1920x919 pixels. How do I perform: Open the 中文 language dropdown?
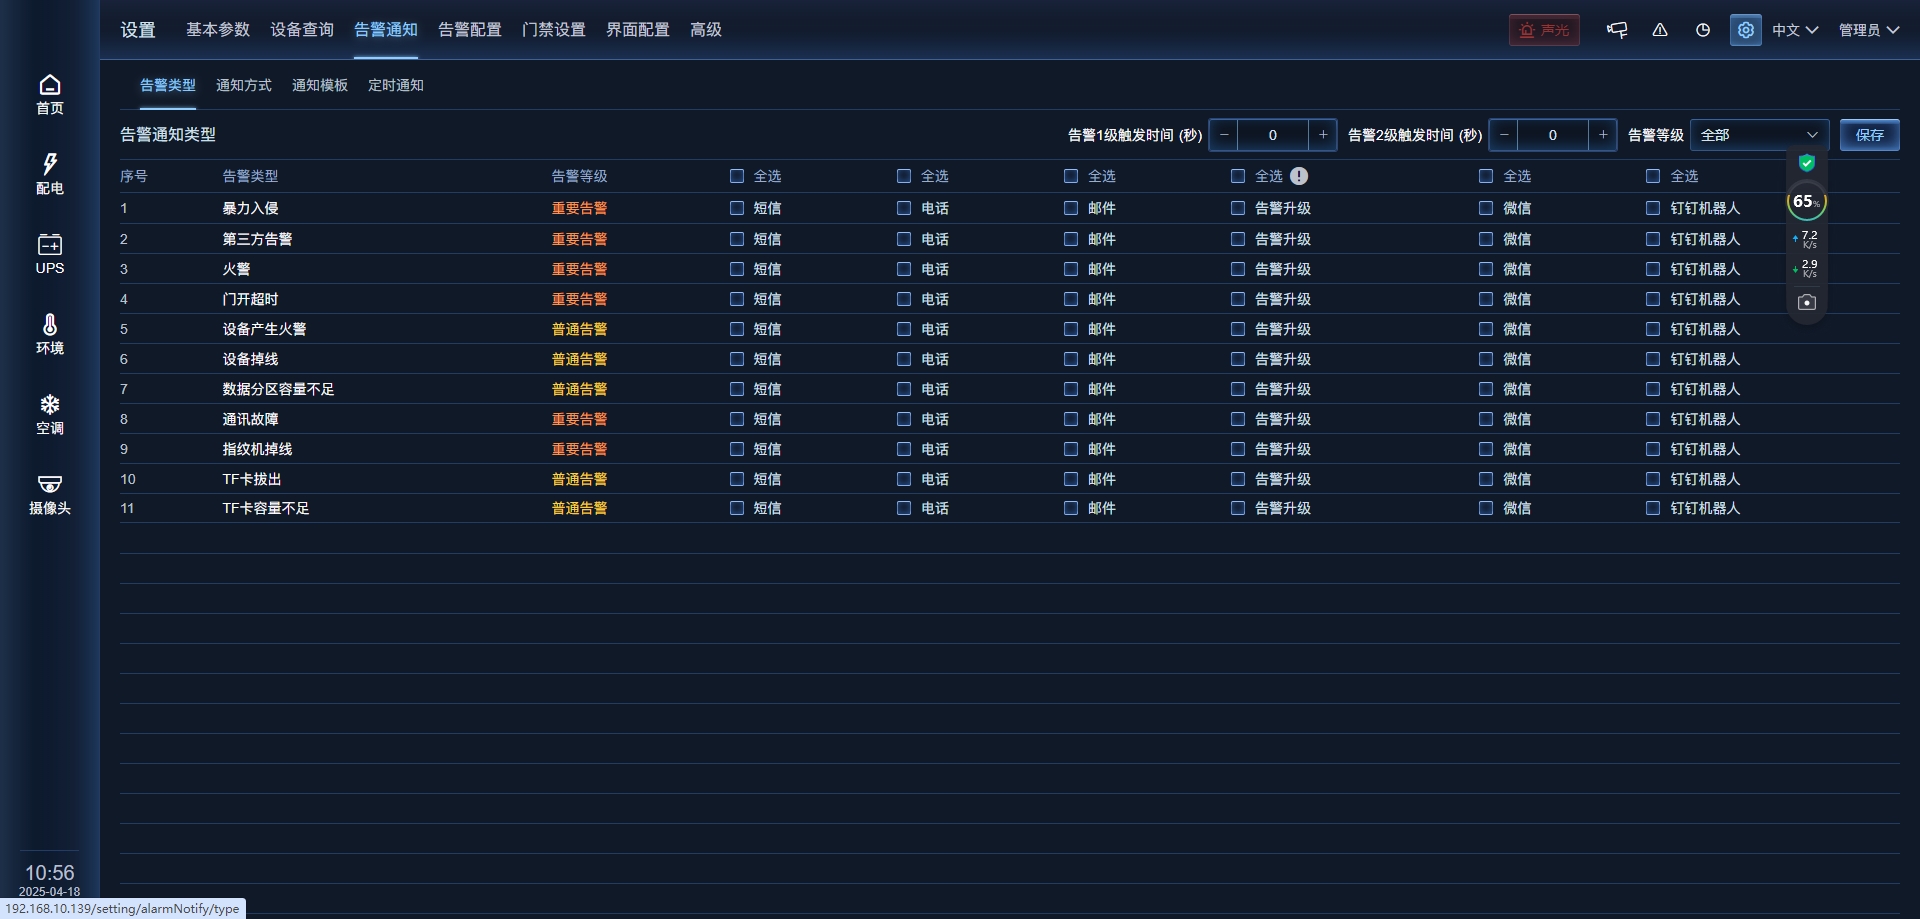[x=1794, y=30]
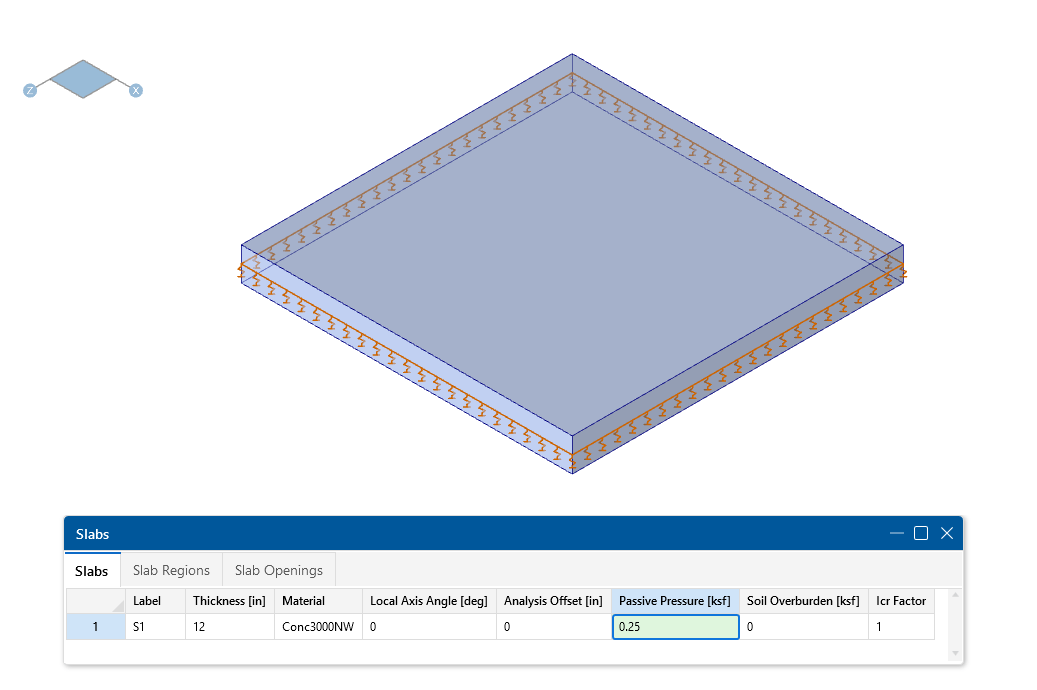This screenshot has height=690, width=1037.
Task: Select the Soil Overburden cell
Action: point(805,626)
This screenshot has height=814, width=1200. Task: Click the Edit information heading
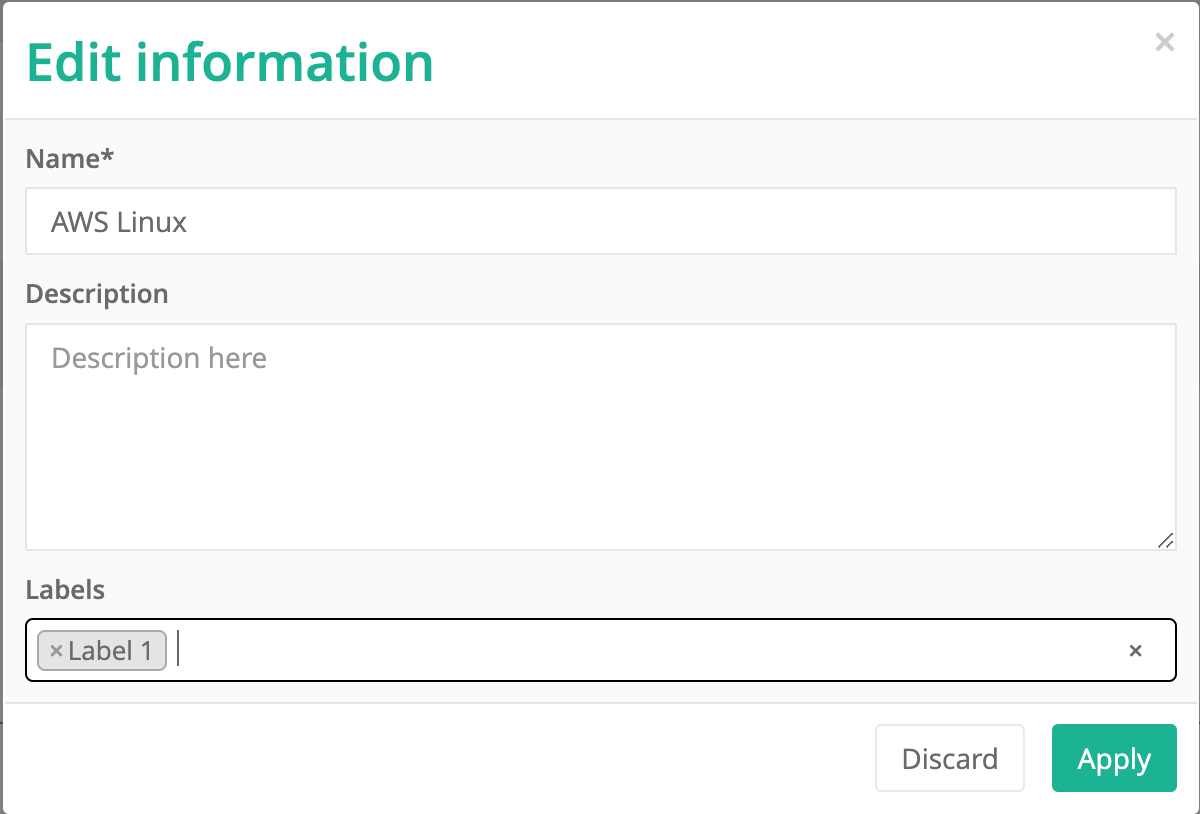pos(230,62)
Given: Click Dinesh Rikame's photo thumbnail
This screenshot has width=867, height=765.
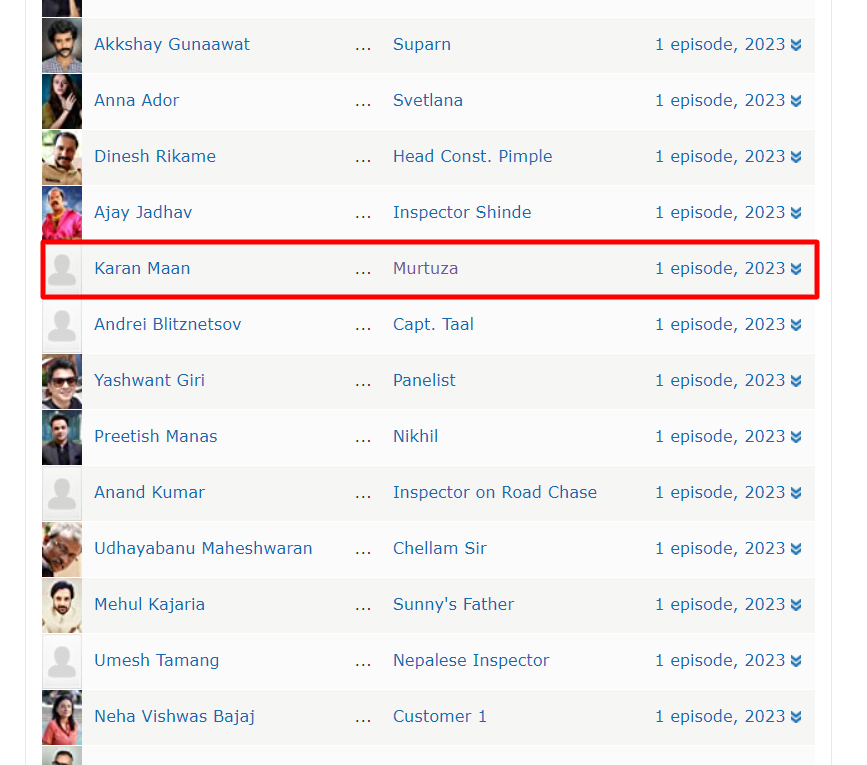Looking at the screenshot, I should pos(62,157).
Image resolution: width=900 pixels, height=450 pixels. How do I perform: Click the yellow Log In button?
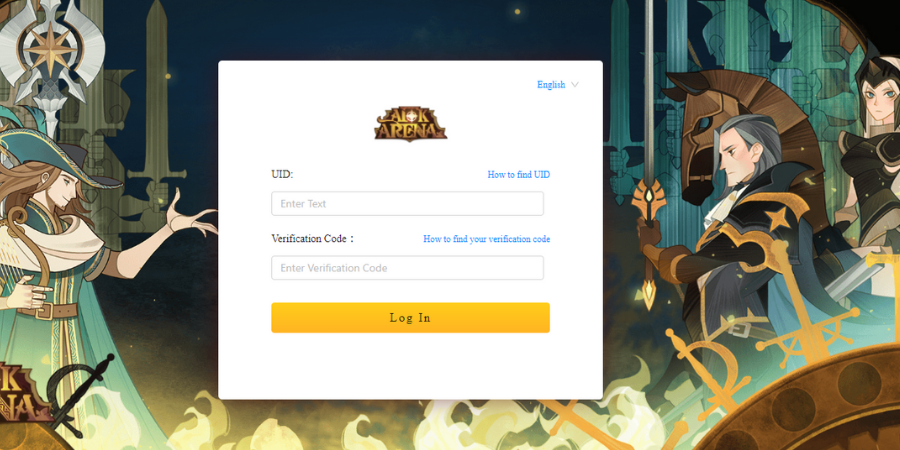(410, 318)
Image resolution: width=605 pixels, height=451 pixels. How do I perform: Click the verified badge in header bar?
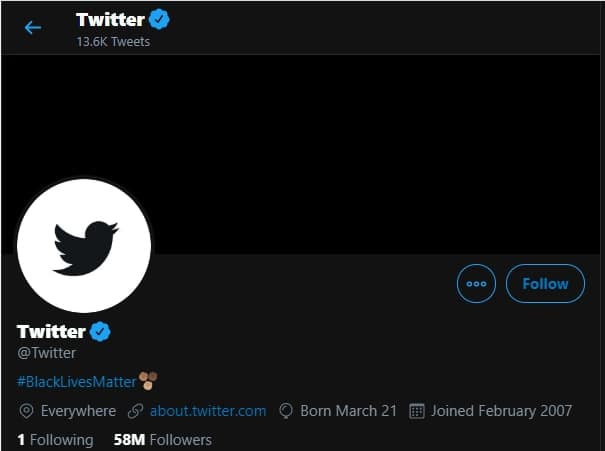[x=159, y=19]
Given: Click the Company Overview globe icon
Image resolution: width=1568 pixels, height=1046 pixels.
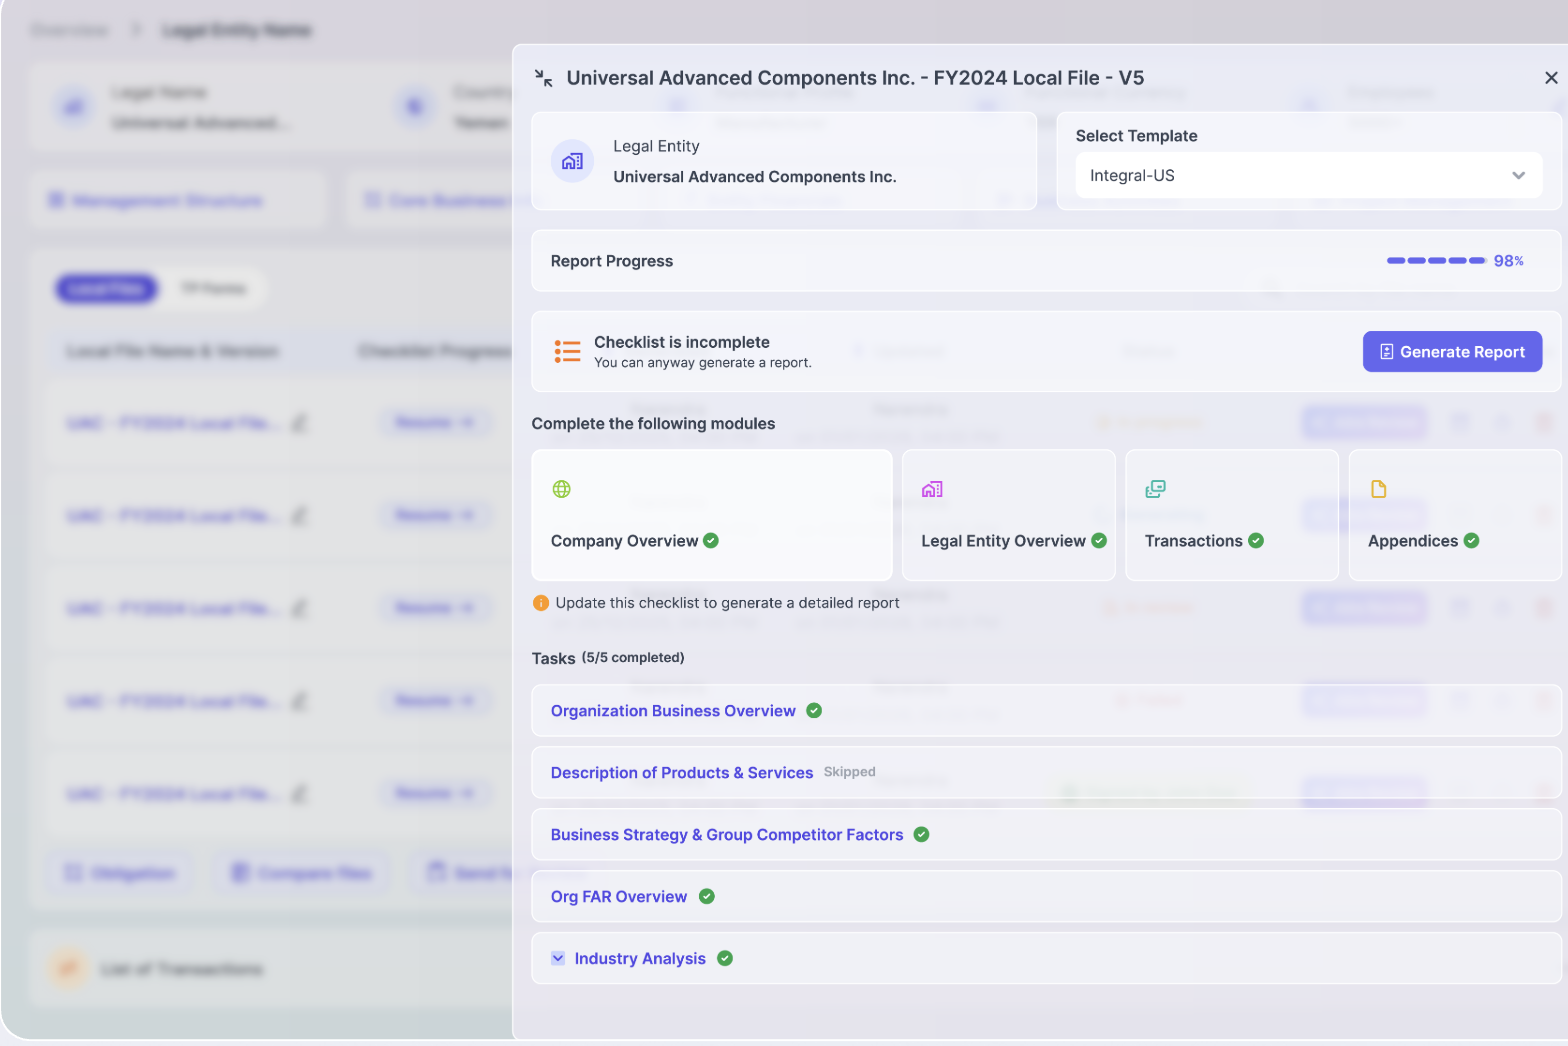Looking at the screenshot, I should tap(562, 489).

• Work instructions: Output must match the lines from the start of the records above through the line that contains "Given: Click Dinesh Rikame's photo thumbnail", exactly and with every picture removed.

• Answer:
1920x919 pixels. How do I perform: Open the 中文 language dropdown?
[x=1794, y=30]
This screenshot has height=690, width=1037.
Task: Select the Soil Overburden cell
Action: point(805,626)
This screenshot has height=814, width=1200. Task: Click the Edit information heading
pos(230,62)
Given: Click Dinesh Rikame's photo thumbnail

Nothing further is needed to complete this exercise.